Security model

Akmon treats side-effect control as a core system, not a UI option.

Threat model in plain terms

The main risk is not "model output text." The risk is model-triggered side effects:

  • writing files,
  • running shell commands,
  • accessing network resources,
  • mutating git state.

Akmon addresses this with sandboxing, typed permissions, and audit logs.

Sandbox boundaries

File operations are constrained to project boundaries. Path traversal attempts are blocked. This prevents prompt-driven writes to unrelated filesystem locations in normal operation.

Permission classes

ClassTypical actionsDefault posture
Readlist/read/searcheasier to auto-approve (--yes)
Writewrite/edit/patchrequires explicit confirmation/policy allow
Shellcommand executionallowlisted/confirmed paths
Networkweb fetch/MCP-backed actionspolicy-checked and traceable
Git mutatingadd/commit/restore/etc.confirmed or explicitly policy-approved

Diff-first approvals

For file changes, Akmon can present unified diffs before final approval. This gives human review at the moment side effects happen, not only at the end.

For automation and CI, file-modifying tools also expose dry_run validation:

  • run patch / apply_patch / edit / write_file with dry_run: true,
  • inspect returned file_change_set (mode: "dry_run", summary, risk, per-file changes),
  • execute the same tool call without dry_run only when risk and diffs are acceptable.

Policy-as-code (Configured)

Configured policy mode supports declarative allow/deny rules for:

  • filesystem read/write paths,
  • shell command prefixes,
  • network domains,
  • tool names.
  • MCP server names and MCP tool names.

Evaluation is deterministic: explicit deny wins, and the most specific matching rule is selected within each rule list.

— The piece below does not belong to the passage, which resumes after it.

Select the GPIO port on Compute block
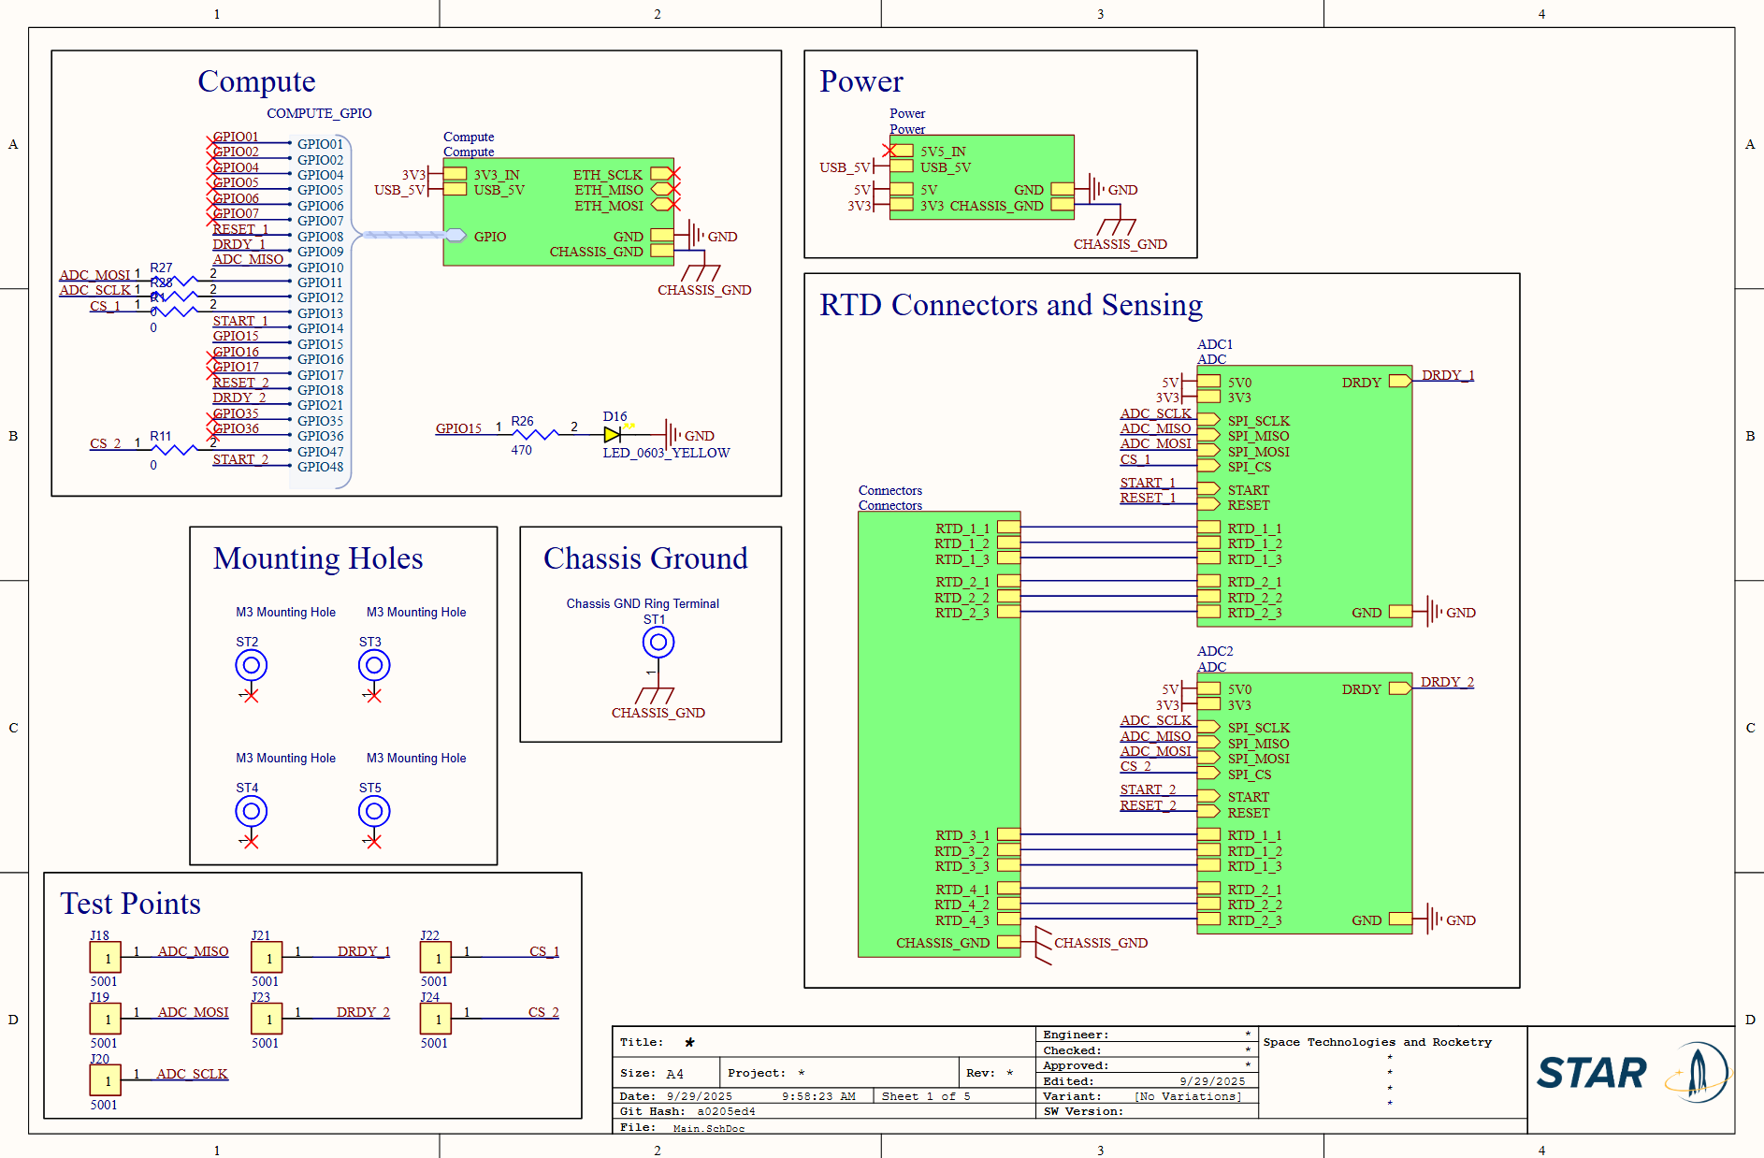1764x1158 pixels. (456, 236)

MCP governance hardening (fail-closed)

MCP tool calls are now governed by dedicated policy dimensions:

  • mcp.servers.allow / mcp.servers.deny
  • mcp.tools.allow / mcp.tools.deny

Execution posture is fail-closed:

  • missing MCP context (server/tool) denies,
  • ambiguous MCP context denies,
  • parent policy modes without configured MCP rules deny,
  • explicit deny rules win over allow matches.

MCP calls still pass normal permission checks after MCP policy approval (no bypass path).

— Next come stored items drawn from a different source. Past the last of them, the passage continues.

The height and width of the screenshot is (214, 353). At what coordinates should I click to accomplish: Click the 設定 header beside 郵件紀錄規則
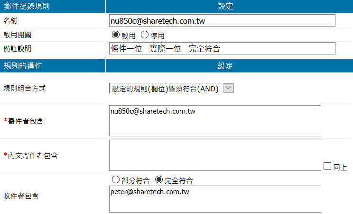click(x=225, y=7)
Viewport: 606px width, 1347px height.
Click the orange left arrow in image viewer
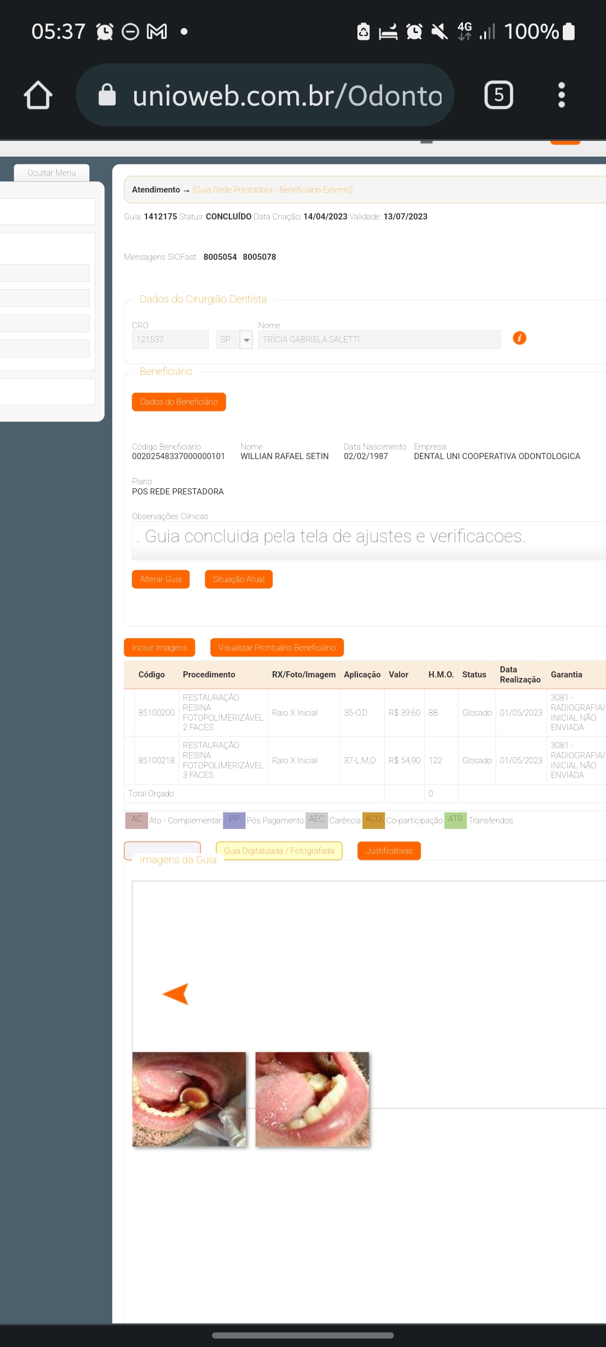[176, 994]
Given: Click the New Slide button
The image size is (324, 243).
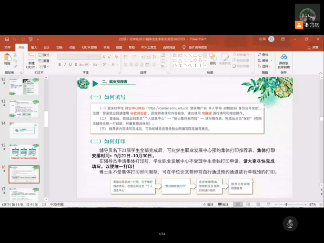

Enterprise policy profiles and packs

Akmon supports reusable policy governance inputs for org rollout:

  • built-in profiles (dev, staging, prod),
  • policy packs loaded from .akmon/policy-packs/*.toml|json,
  • project-local policy file (.akmon/policy.toml or .akmon/policy.json),
  • optional CLI override (--policy-override).

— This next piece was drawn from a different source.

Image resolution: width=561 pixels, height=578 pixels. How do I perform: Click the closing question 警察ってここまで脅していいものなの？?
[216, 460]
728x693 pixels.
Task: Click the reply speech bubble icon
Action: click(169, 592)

Precedence is explicit and deterministic:

profile < packs < project-local < CLI override

This enables staged hardening from development to production without changing the underlying permission classes.

Recommended posture:

  • dev: fast local iteration with controlled side effects.
  • staging: tighter shell/network/tool posture for pre-prod automation.
  • prod: explicit-deny heavy posture with minimal mutation surface.

Nested/subagent safety ceiling

spawn_subagent now runs under a strict parent permission ceiling:

  • nested sessions never seed broad "allow all writes" approvals,
  • parent interactive mode is downgraded to read-oriented nested execution (no implicit side effects),
  • tool eligibility is pre-filtered with policy evaluation using tool-name context,
  • side-effect decisions still pass through normal permission checks at dispatch time.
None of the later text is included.